Looking at equity markets, the S&P and Nasdaq ended higher by 0.2% and 0.5%. The US IG and HY CDS spreads widened by 0.7bp and 2.4bp respectively. European equity indices ended mixed. The iTraxx Main CDS spreads were 0.4bp wider while the Crossover CDS spreads were flat. Asian equity markets have opened lower today. Asia ex-Japan CDS spreads were nearly unchanged.
New Bond Issues

BBVA raised €1bn via a PerpNC7 AT1 bond at a yield of 5.745%, 38bp inside initial guidance of 6.125% area. The junior subordinated preferred note is rated Ba1/BB+ (Moody’s/Fitch). if not called by 11 November 2032, the coupon will reset to the 5Y Mid-Swap plus 324.6bp.
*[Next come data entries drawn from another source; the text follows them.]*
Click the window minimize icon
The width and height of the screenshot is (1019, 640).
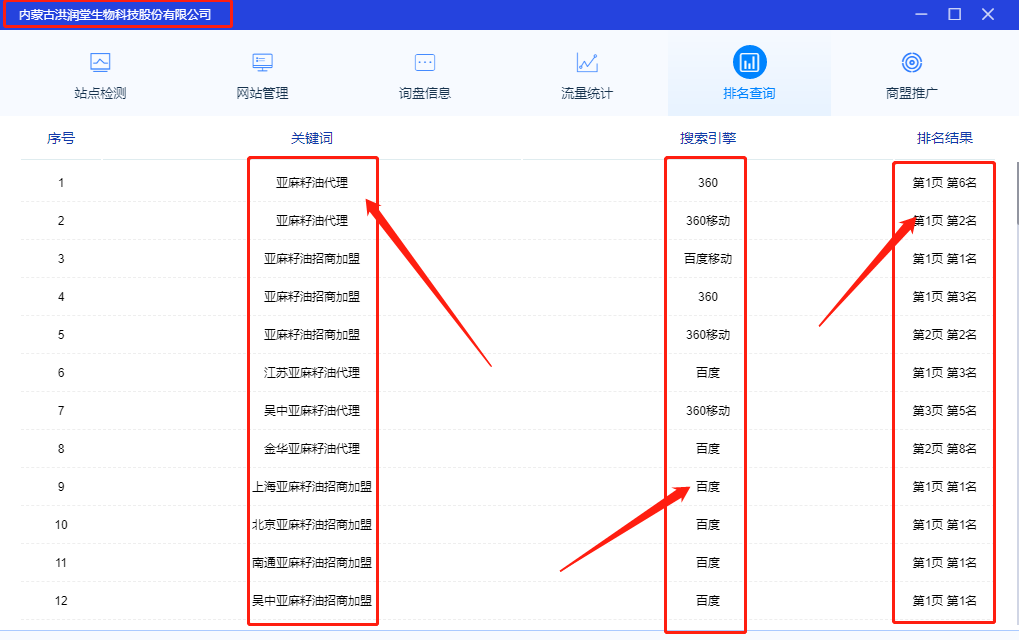pos(919,15)
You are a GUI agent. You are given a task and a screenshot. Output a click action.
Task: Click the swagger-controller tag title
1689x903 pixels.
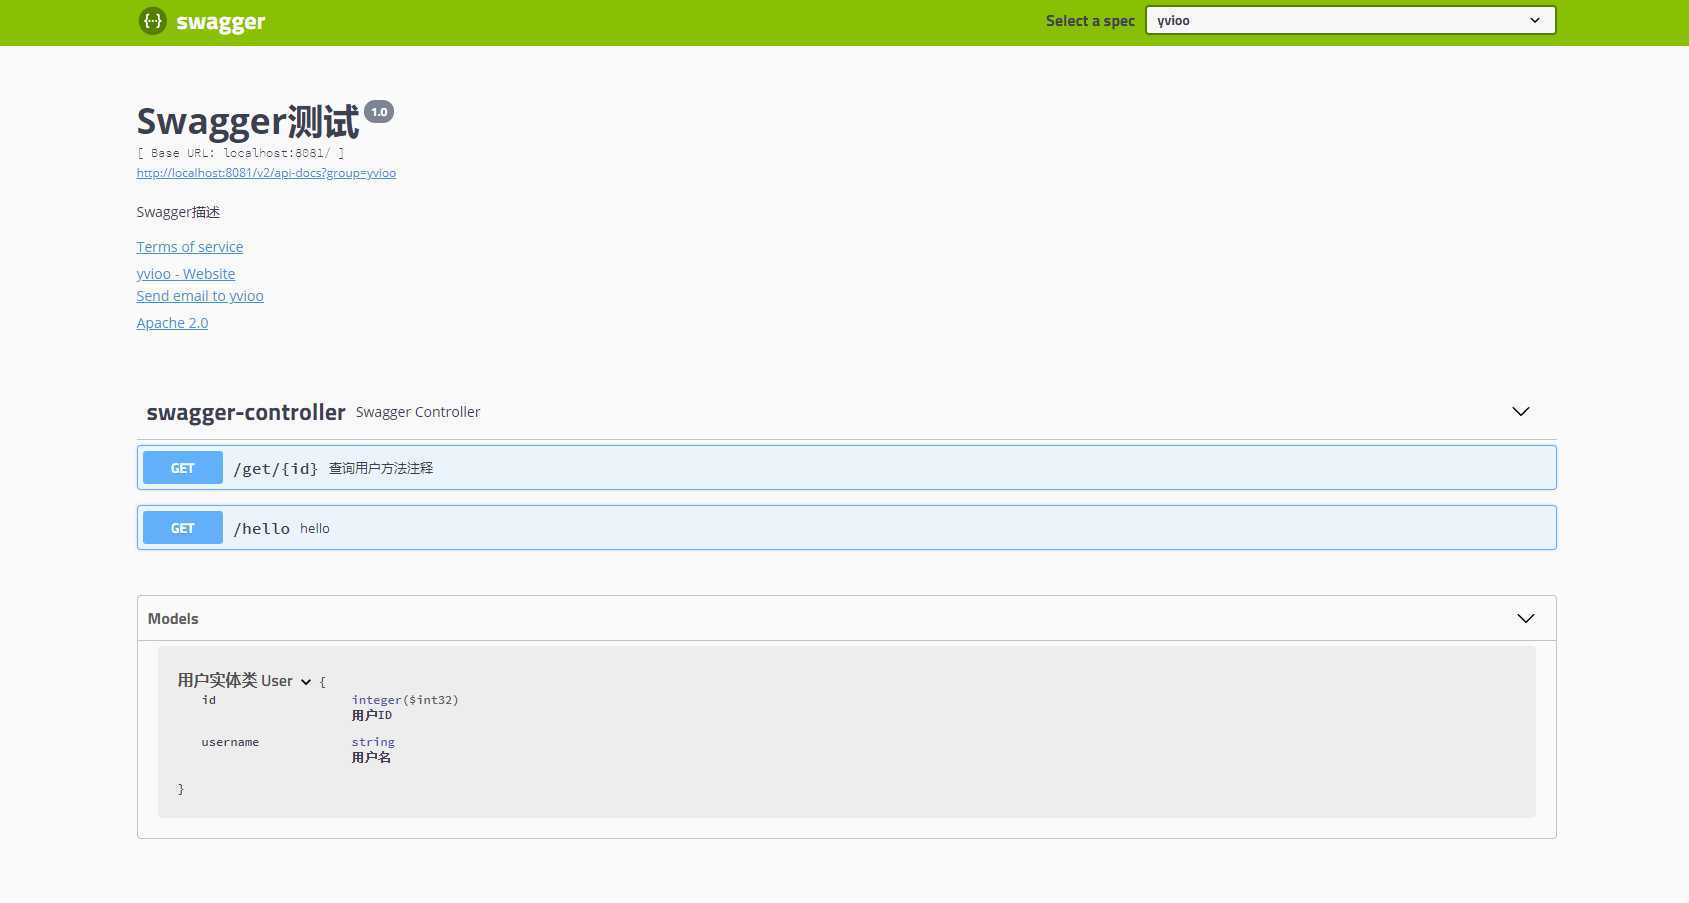tap(246, 412)
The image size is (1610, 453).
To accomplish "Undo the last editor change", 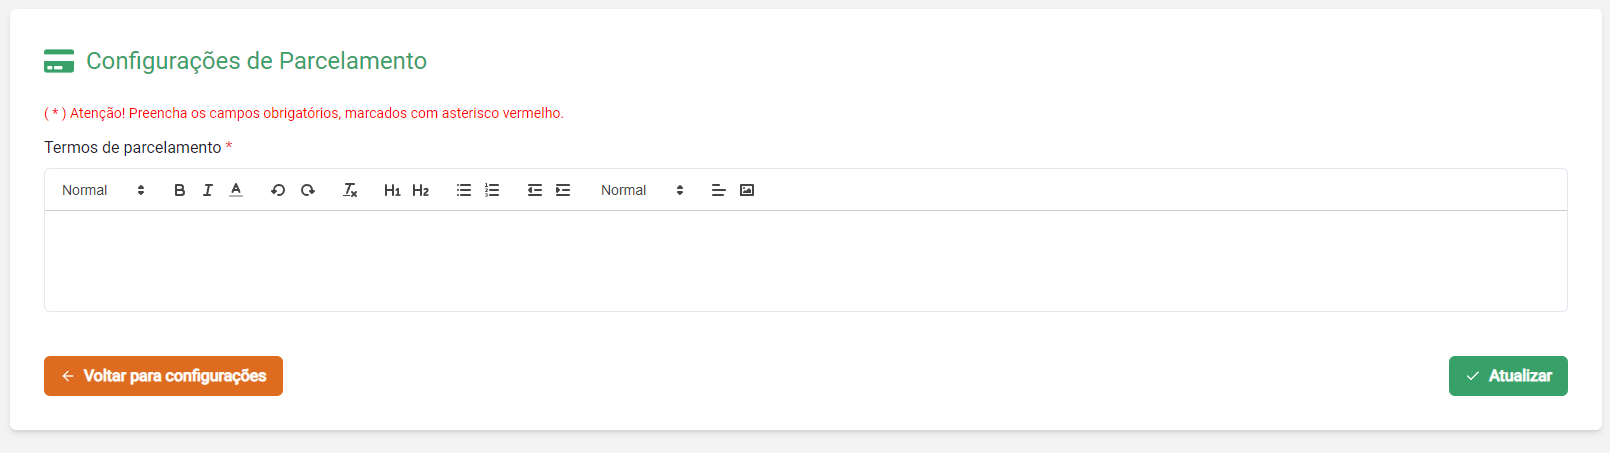I will [x=278, y=190].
Net proceeds will be used for general corporate purposes. A trigger event will occur if the CET1 ratio of the bank falls below 5.125%.
Qatar raised $4bn via a two-part offering. It raised $1bn via a 3Y bond at a yield of 3.759%, 30bp inside initial guidance of T+45bp area. It also raised $3bn via a 10Y sukuk at a yield of 4.308%, 35bp inside initial guidance of T+55bp area. The senior unsecured notes are rated Aa2/AA/AA (Moody’s/S&P/Fitch). The issuer of the sukuk is Global Sukuk Ventures QPJSC.
UBS raised $3.25bn via a two-part offering. It raised $2bn via a 8NC7 bond at a yield of 4.844%, 25bp inside initial guidance of T+120bp area. It also raised $1.25bn via a 21.5NC20.5 bond at a yield of 5.528%, 28bp inside initial guidance of T+115bp area. The senior unsecured bonds are rated A2/A-/A.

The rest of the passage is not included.